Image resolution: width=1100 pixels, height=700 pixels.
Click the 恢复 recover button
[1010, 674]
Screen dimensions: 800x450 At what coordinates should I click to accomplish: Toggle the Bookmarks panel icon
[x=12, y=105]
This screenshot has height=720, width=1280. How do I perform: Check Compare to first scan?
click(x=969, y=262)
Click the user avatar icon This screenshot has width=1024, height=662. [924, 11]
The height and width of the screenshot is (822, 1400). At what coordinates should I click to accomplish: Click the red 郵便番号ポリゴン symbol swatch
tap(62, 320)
* * * *
What the task requires: The listing above is to be reproduced without a single change.

Solution for this exercise:
Image resolution: width=1100 pixels, height=700 pixels.
Click the 恢复 recover button
[1010, 674]
Screen dimensions: 800x450 At what coordinates should I click to accomplish: Toggle the Bookmarks panel icon
[x=12, y=105]
This screenshot has height=720, width=1280. How do I perform: Check Compare to first scan?
click(x=969, y=262)
Click the user avatar icon This screenshot has width=1024, height=662. [924, 11]
The height and width of the screenshot is (822, 1400). At what coordinates should I click to accomplish: Click the red 郵便番号ポリゴン symbol swatch
tap(62, 320)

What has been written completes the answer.